### WHAT YOU ARE ASKED TO DO
Your task is to retype, exactly and without pictures, the line holding "This screenshot has height=476, width=1400." and each line that follows it to the end of the entries.

*** SOURCE DATA Section Begins ***

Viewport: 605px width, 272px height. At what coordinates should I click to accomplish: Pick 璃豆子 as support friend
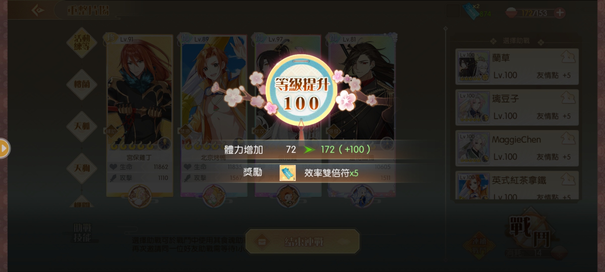pos(517,108)
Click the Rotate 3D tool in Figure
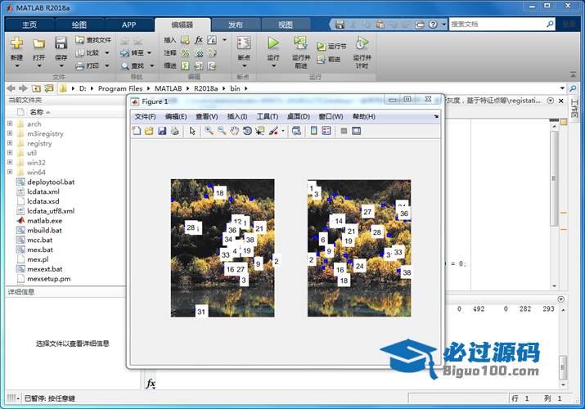The image size is (585, 409). (x=247, y=131)
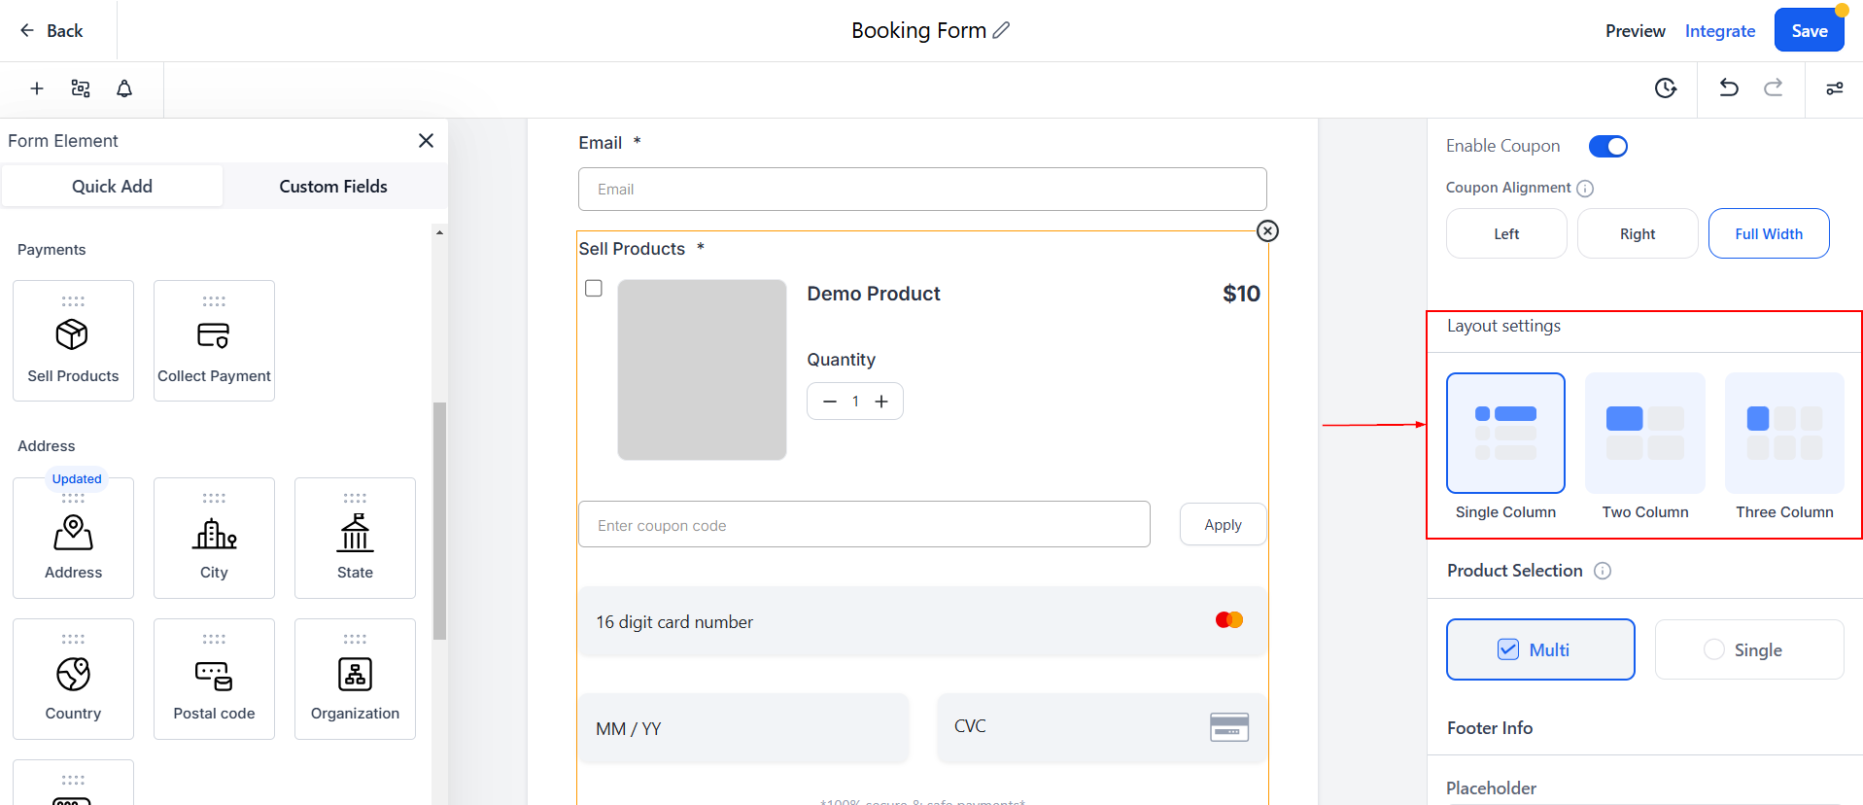Show Coupon Alignment info tooltip icon
This screenshot has width=1863, height=805.
1585,189

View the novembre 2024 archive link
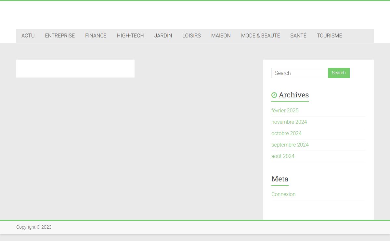click(x=289, y=122)

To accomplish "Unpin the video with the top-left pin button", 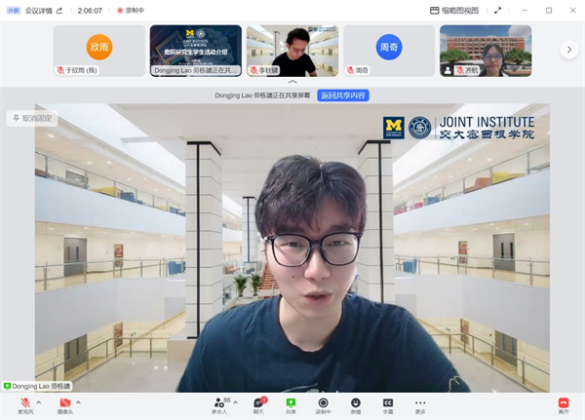I will coord(32,118).
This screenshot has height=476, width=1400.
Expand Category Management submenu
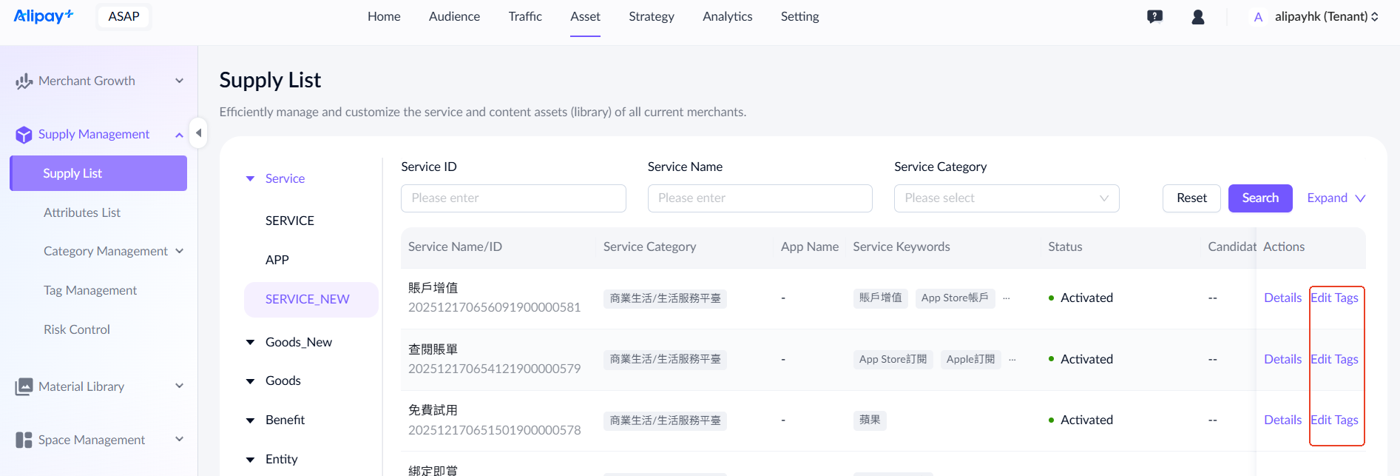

*** SOURCE DATA Section Ends ***

### SOLUTION TO THIS EXERCISE
This screenshot has height=476, width=1400.
Expand Category Management submenu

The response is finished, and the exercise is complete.